Unlawful industrial action is not
Two Brisbane City Council bus drivers were dismissed after they abandoned their work and participated in unprotected industrial action. They claimed they were treated less favourably that 38 other employees who participated in the industrial action who were given written reprimands and warnings.
The tribunal found that the comparator was a person who did not engage in trade union activity who: put passengers off a City Sights bus service to stop work without lawful reason, was not at work when directed to resume work, and had previously been advised that stopping work for an unlawful reason was unacceptable.

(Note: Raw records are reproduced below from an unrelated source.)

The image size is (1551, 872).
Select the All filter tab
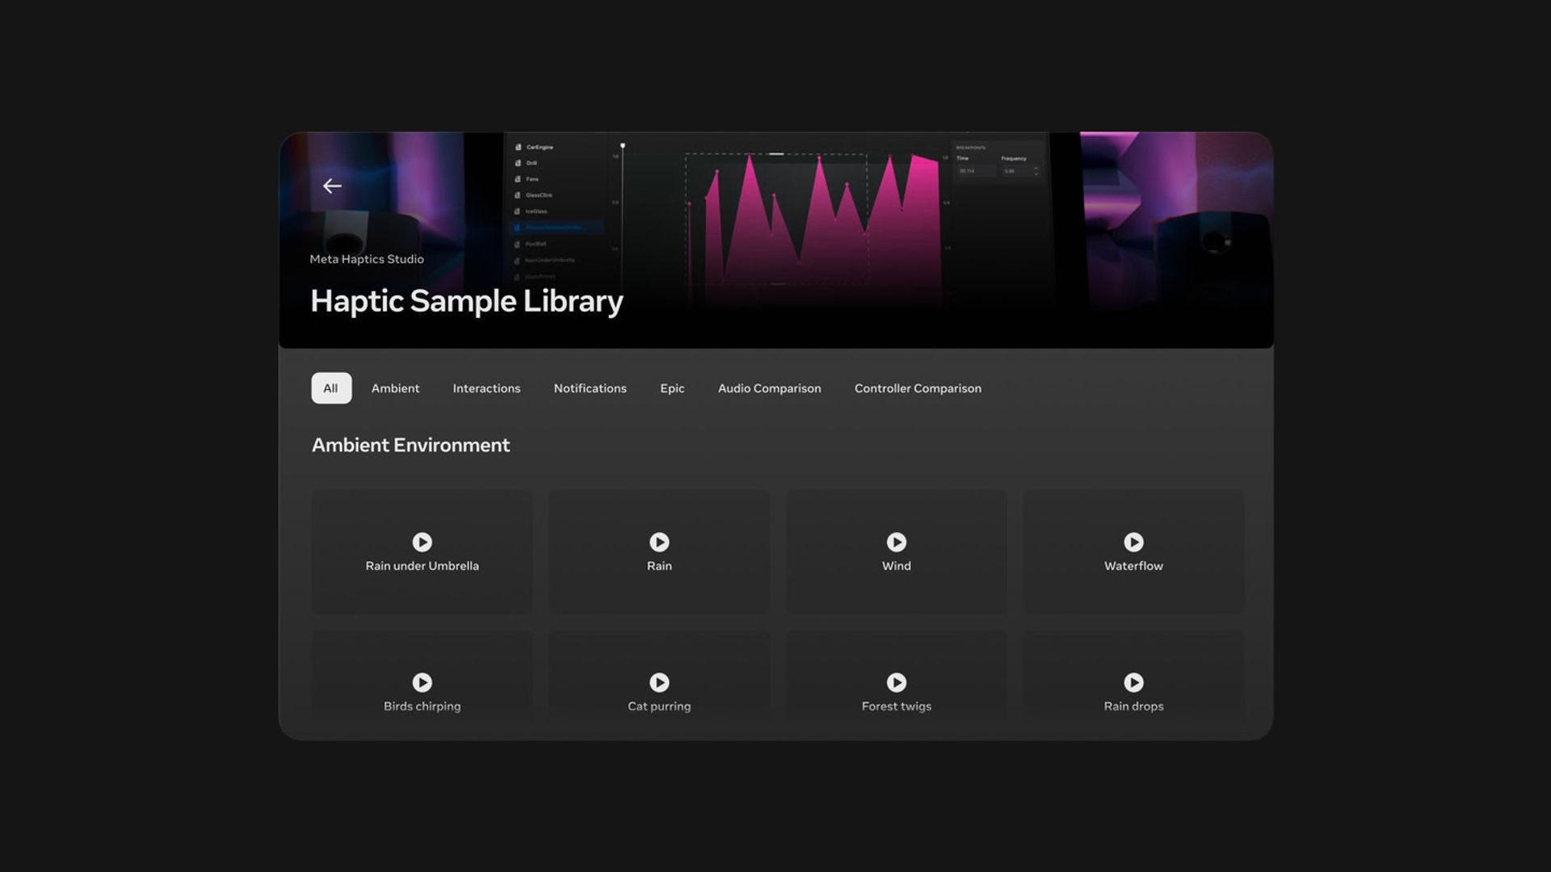tap(331, 388)
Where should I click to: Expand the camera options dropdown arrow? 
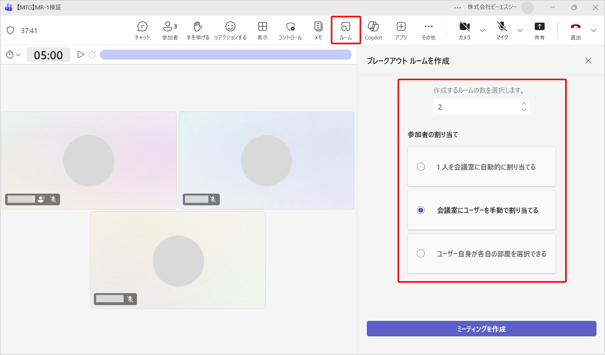(x=482, y=31)
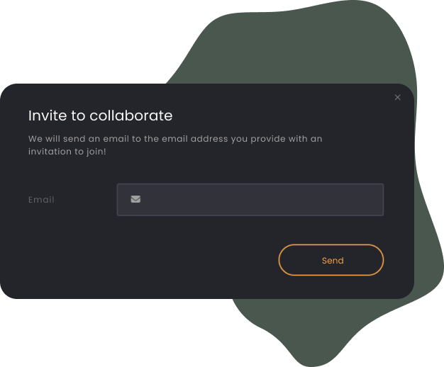Viewport: 444px width, 367px height.
Task: Send the collaboration invitation
Action: click(x=331, y=260)
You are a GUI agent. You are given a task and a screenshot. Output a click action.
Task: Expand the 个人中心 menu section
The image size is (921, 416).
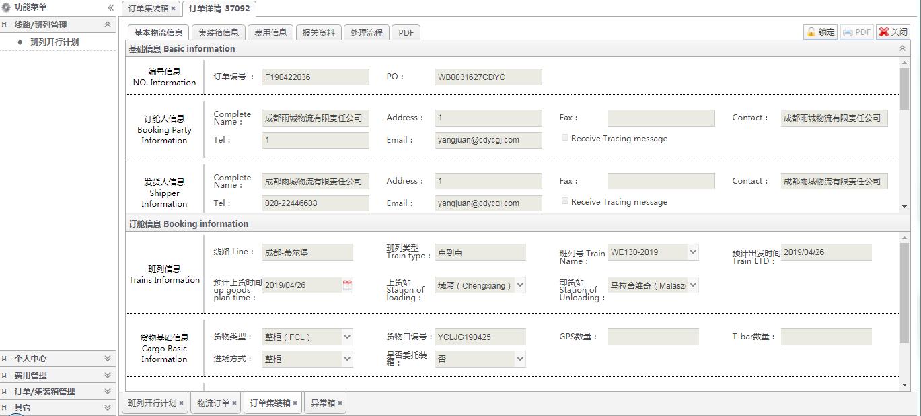pyautogui.click(x=107, y=359)

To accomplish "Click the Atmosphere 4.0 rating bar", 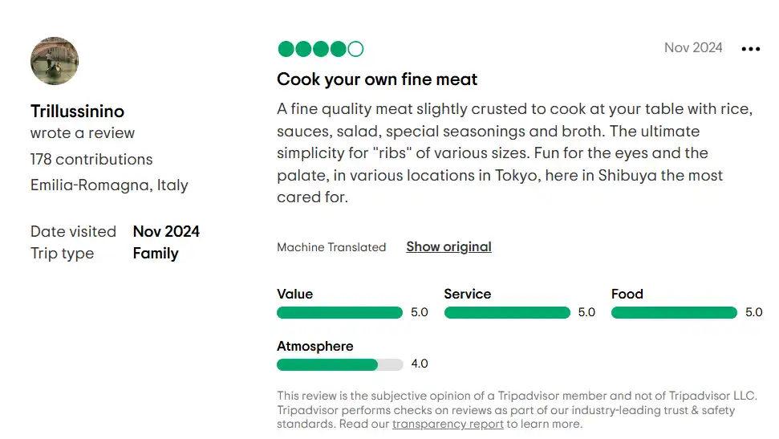I will coord(339,364).
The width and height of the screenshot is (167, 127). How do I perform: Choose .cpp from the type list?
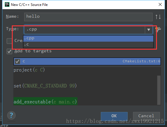pyautogui.click(x=88, y=38)
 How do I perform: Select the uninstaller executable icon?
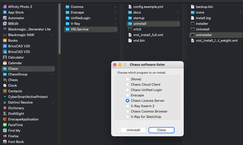tap(192, 35)
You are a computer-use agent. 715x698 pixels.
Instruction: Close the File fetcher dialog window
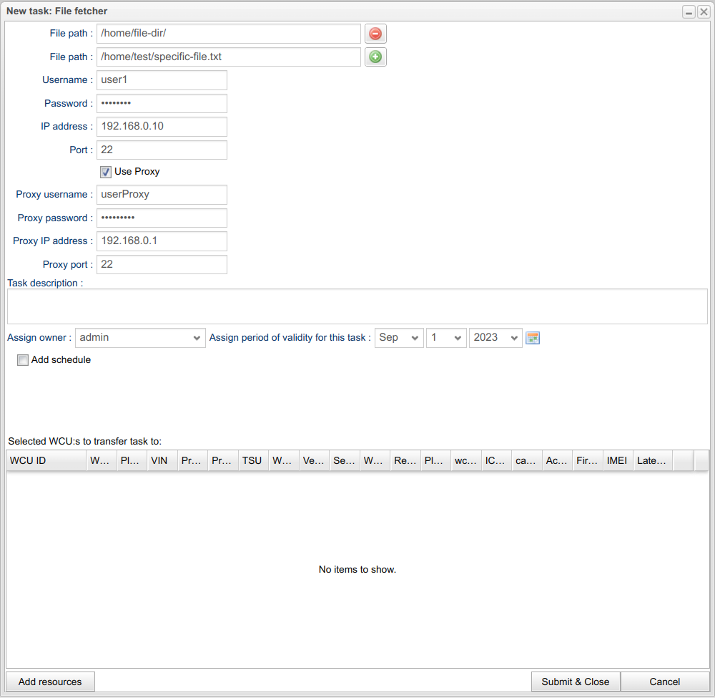pos(704,12)
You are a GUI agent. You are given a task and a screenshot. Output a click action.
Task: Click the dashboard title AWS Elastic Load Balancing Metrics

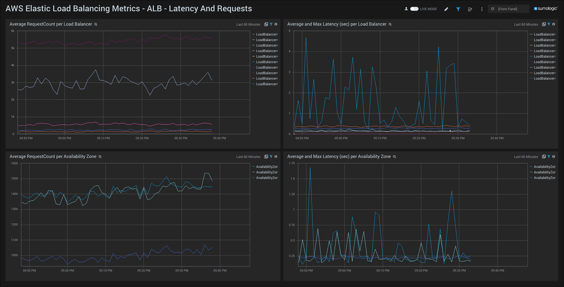coord(129,9)
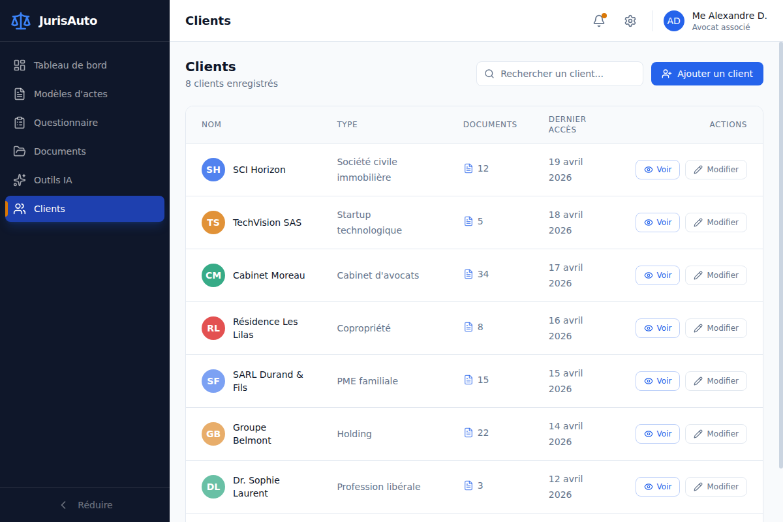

Neither of the bus drivers claimed that participation in unlawful, unprotected industrial action is trade union activity, and the tribunal found that such participation would not be trade union activity within the meaning of the Queensland Anti-Discrimination Act. One of them was a union member and had engaged in issues such as entitlements and disputes over wages and conditions, and the other was a delegate and had engaged in safety issues, advocated for rights, represented members at disciplinary and performance meetings and communicated union news and views. They claimed that this trade union activity was the reason for their dismissals.
The bus drivers did not establish on the evidence that their employment was terminated because of their trade union activity, or that the reasons given in their termination letters were not the real reasons. There was no direct link between their trade union activity and the termination of their employment, and no evidence from which an inference could properly be drawn. The tribunal found that the reasons for termination of employment were the reasons set out in the letters of termination.
Stone & Spelta v Brisbane City Council  QCAT 507 (29 December 2015)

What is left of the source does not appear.